# [Study material]

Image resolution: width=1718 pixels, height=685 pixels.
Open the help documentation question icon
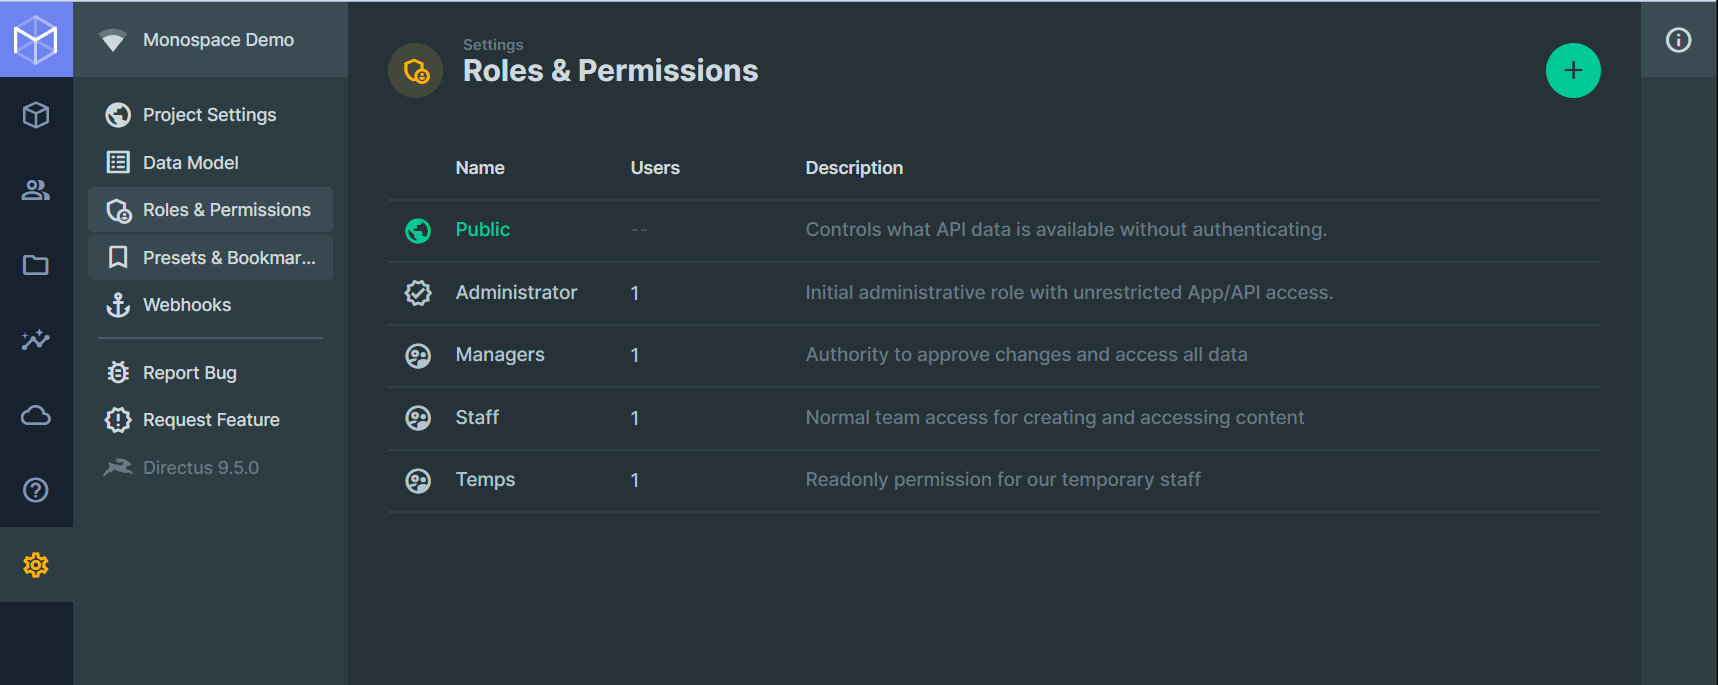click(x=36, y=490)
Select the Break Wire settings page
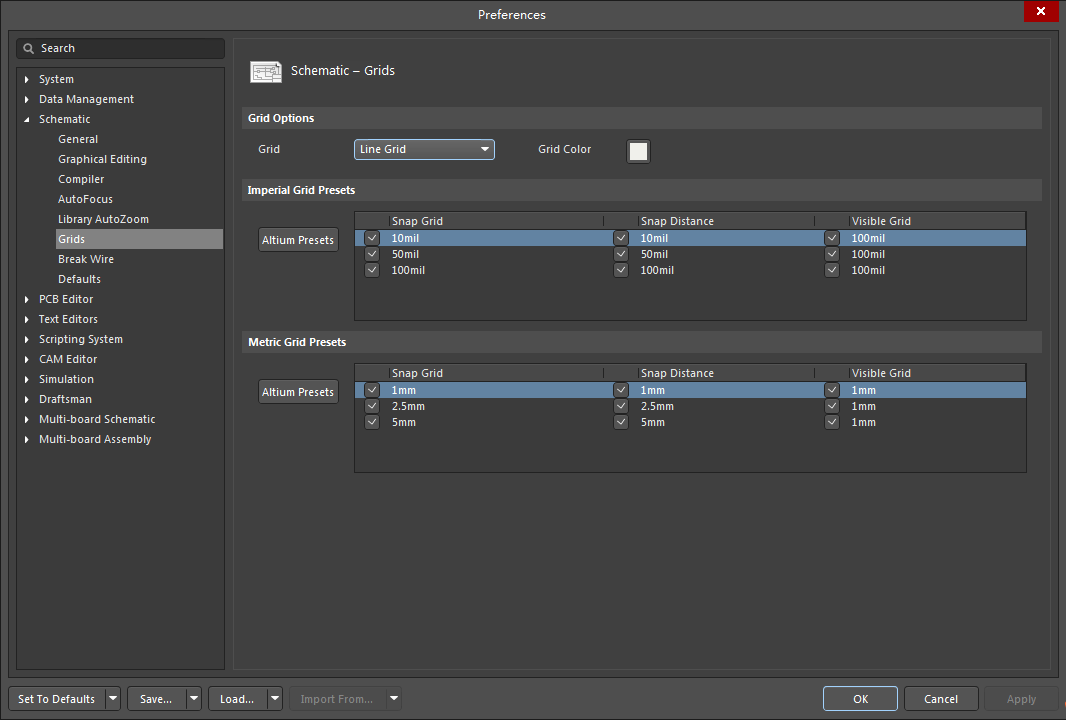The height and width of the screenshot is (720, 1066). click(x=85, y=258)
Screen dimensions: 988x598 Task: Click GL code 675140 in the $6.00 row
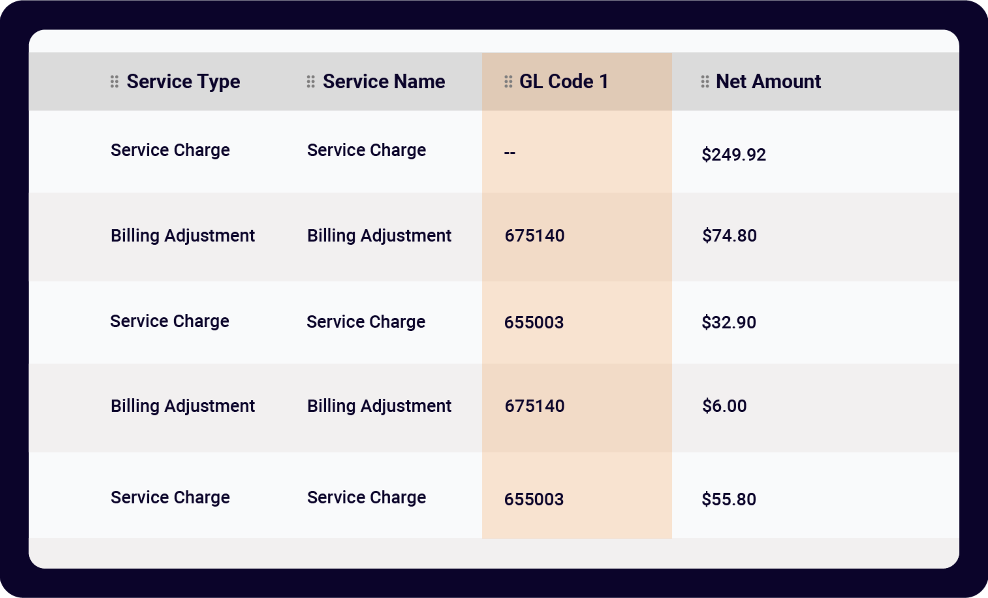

# [Exercise]
Images do not belong in the copy; reproduce all other parts of the records above verbatim.

# [Output]
Image resolution: width=1718 pixels, height=685 pixels.
Open the help documentation question icon
click(x=36, y=490)
Select the Break Wire settings page
The height and width of the screenshot is (720, 1066). click(x=85, y=258)
Screen dimensions: 988x598 Task: Click GL code 675140 in the $6.00 row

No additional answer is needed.